1.8 SYBR Green实时定量PCR 检测基因NFAT1的mRNA表达

  1.8.1  pEGFP-N₃-HCV C质粒瞬时转染RBE细胞24h后，Trizol法提取各组细胞的总RNA,用紫外分光光度计检测提取RNA的浓度及纯度，并确定RNA的纯度在1.8～2.0之间。按RT试剂盒操作说明书合cDNA。由TaKaRa公司合成NAT1及β-actin引物，NFAT1(136 bp)上游引物：5′-ACCAGTACCCGCACTTGCAC-3′,下游引物：5′-CGCTTCTCGCTCTCGTTCAG-3′。β-actin (186 bp)上游引物：5′-

TGGCACCCAGCACAATGAA-3′，下游引物：5′-CTAAGTCATAGTCCGCCTAGAAGCA-3′。PCR反应条件为：95℃ 30 s， 94℃ 15 s 及60℃ 30 s， 共40个循环，95℃ 15 s，60℃ 15 s，95℃ 15 s。从60℃到95℃每上升0．5℃ 取一次荧光值，最后生成融解曲线,通过融解曲线确定反应产物的单一性。所有标本均重复检测3次,计算出Ct 值，各基因mRNA 相对表达量采用2^-△△Ct法进行计算分析，并用图像定量分析软件进行数据处理。

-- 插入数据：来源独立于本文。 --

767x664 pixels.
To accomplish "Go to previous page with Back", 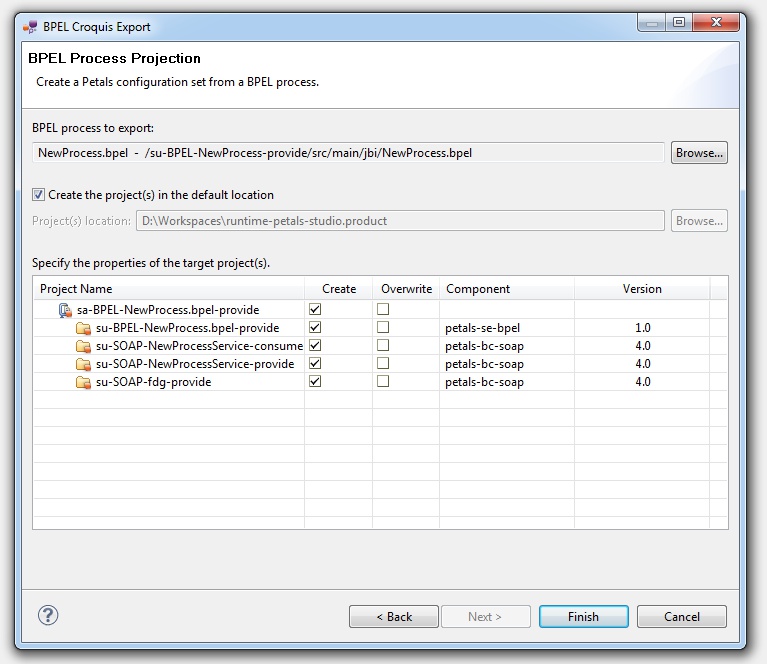I will pyautogui.click(x=393, y=617).
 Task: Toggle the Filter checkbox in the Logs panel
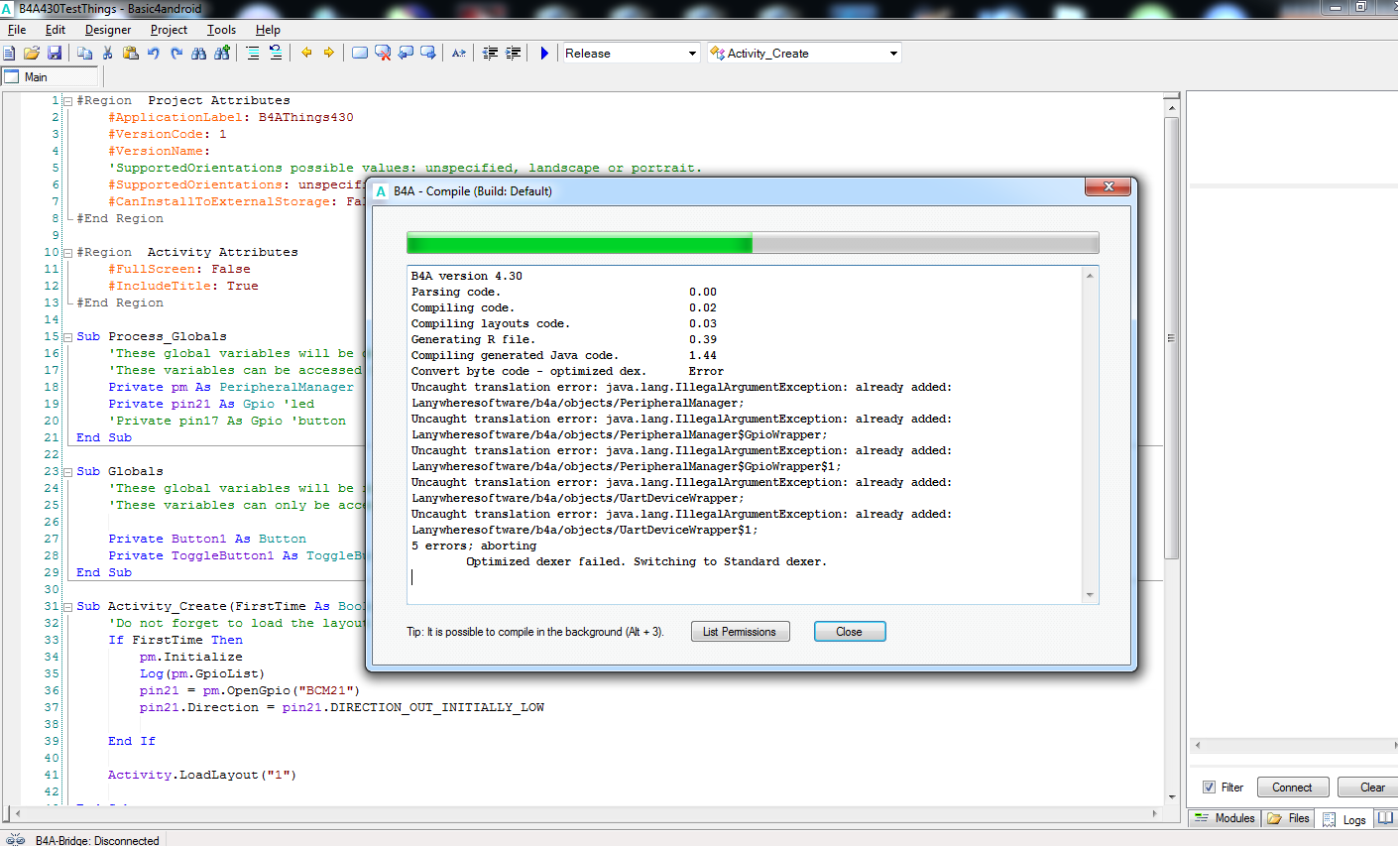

1.8.2　2^-△△Ct法对NFAT1基因进行相对定量　

通过相对定量(relative quantity ,RQ)法(RQ =2^-△△Ct)计算目的基因相对于参照因子(calibrator)的倍数来比较基因的表达差异。管家基因GAPDH 作为内参基因,每一个样本的△Ct= Ct(target gene)2 Ct (β-actin) ,而△△Ct=△Ct(target gene)-△Ct(calibrator)。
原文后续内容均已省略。